If I were a billionaire, I would - right this instant - foot the bill for an all-expenses paid trip this weekend for every "journalist" in this country to visit with me in a hall at the end of a three-day billable bacchanal, and I would play them this clip, cued up to 07:45 into the video: http://movies.ziaspace.com.nyud.net:8090/NPC_Gannon.wmv
In the brief segment that follows, Jimmy/Jeff holds up his "visual aid" - a GREEN map of the united states - to the panel. "Why green", you ask? Well, green because while he was printing out his little map to show how conservative the U.S. was leaning in the last election, he RAN OUT OF RED INK IN HIS INK-JET PRINTER!!!!! After they viewed this brief segment, I would point to the undoubtedly glazed-over orbs of said "journalists" and I'd say, "THIS IS THE STATE OF JOURNALISM IN THIS COUNTRY TODAY!!!! THAT A SELF-AGGRANDIZING, MAN-WHORE PLAGIARIST - WHO APPARENTLY THINKS HE'S ONE MAGENTA CARTRIDGE SHORT OF A PULITZER - CAN CALL HIMSELF A JOURNALIST, AND HE
ISN'T INSTANTANEOUSLY RAILROADED OUT OF THE BUILDING ON HIS 8-INCH (CUT) GOP'ER-CORNHOLIN' COCK!!!!

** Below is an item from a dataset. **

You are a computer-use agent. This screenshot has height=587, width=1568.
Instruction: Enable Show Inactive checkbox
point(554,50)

NATIONAL PRESS CLUB? How do I join? What cereal box should I be digging in for my secret "journalist" decoder ring?
I'm sorry people, but this is too much! I can't take it anymore. I am now living in a WORLD "so completely divorced from reality" that it doesn't even allow weekend visits anymore. I'm a latch-key realist now. I feel like I'm on my own. How did this happen? Can they ever get back together????
Reality and my world aren't even talking anymore!!!
In between typing these words, I've been screaming into my pillow for the past 2 hours. Although I'm sure that'd get Jimmy/Jeff all hot and bothered, I'm doing this so as to not startle my neighbors in the next apartment. My girlfriend thinks I'm over-reacting, but...but...I'M THE ONE WITH A COMPLETELY NEW, FULL-COLOR INK CARTRIDGE!!!!!
WHERE'S MY PRESS BADGE???? I HAVE A VOICE...AND MAGENTA INK!!!!!
I'm out of breath; probably broke a blood-vessel or two. Must sleep now....the rest of you...watch the video and tell me I'm NOT insane!
Tell me things will get better. Tell me Reality will send me a care package, and once again embrace my world...or at least stop calling and hanging up!